抜粋した文章:
Astray: 1. Out of the right way, away from
the proper path, wandering; 2. Away from
the right; in or into error or evil.

もちろん、ここでは1の定義で考えるべきであろうが、
"wandering" というニュアンスは、やや文脈にそぐわないようにも
思われる。「少し仕事を忘れてもらって」という表現にすれば、
2の定義のほうがよりふさわしく見えたりもする。

・・・などということと同時に勝手に頭に浮かんでくるのは、
ミルトンの「思いにふける人」("Il Penseroso," 1645)。そこでは、
タイトルにある「思いにふける人」が、夜更けにナイチンゲール
(という鳥)の声を聴きたくて、森をひとり歩く・・・・・・が、
それは聴こえてこない・・・・・・そのまま、きれいに刈られた
緑の草地("smooth-shaven green")を歩きながら「さまよう月」
("the wandering moon")を見る・・・・・・ その月は、まるで
天の広き道なき道から迷い出た("led astray")かのよう・・・・・・。

---
ついでに道からそれますが、「天の広き道なき道から迷い出た」
("led astray / Through the heaven's wide pathless way")
という表現はすごくないですか? 広い夜空には、道とは
見えませんが星たちの通る決まった道があって、でもやはり
月など明るい星は、自分の道からさまよい出たように見えて。

「思いにふける人」の、この夜の森のナイチンゲールと
月の場面は、コールリッジの「ナイチンゲール」に
引用/言及されています(表向きは批判的に)。そちらも
よろしければ。

ちなみに "planet" という語は、ギリシャ語の "lead astray,"
"wander" という言葉からきているそうです(OED, "planet")。
「惑星」という言葉も、その直訳なんですね。たぶん。
---

英文テクストは、W. B. Yeats, Collected Poems,
1889-1939
<http://www.archive.org/details/
WBYeats-CollectedPoems1889-1939> より。

短い問題:
astray という語を扱った上の文章から、「Astray: 1. Out」という語句を含むところで始まり「2の定義のほうがよりふさわしく見えたりもする。」で終わる部分を、一字一句違えずに書き写しなさい。

与えられた資料:
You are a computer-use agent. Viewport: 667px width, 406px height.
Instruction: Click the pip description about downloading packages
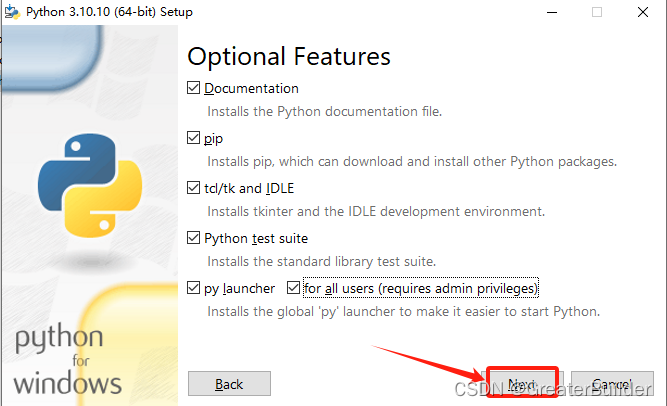coord(411,161)
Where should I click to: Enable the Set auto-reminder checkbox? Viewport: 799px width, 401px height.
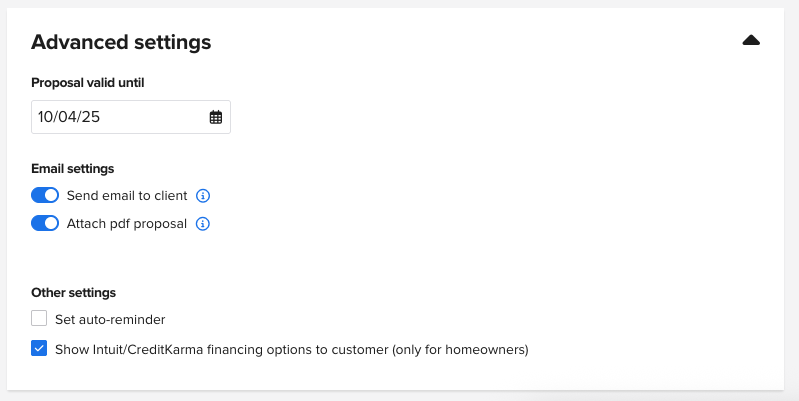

解答:
Astray: 1. Out of the right way, away from
the proper path, wandering; 2. Away from
the right; in or into error or evil.

もちろん、ここでは1の定義で考えるべきであろうが、
"wandering" というニュアンスは、やや文脈にそぐわないようにも
思われる。「少し仕事を忘れてもらって」という表現にすれば、
2の定義のほうがよりふさわしく見えたりもする。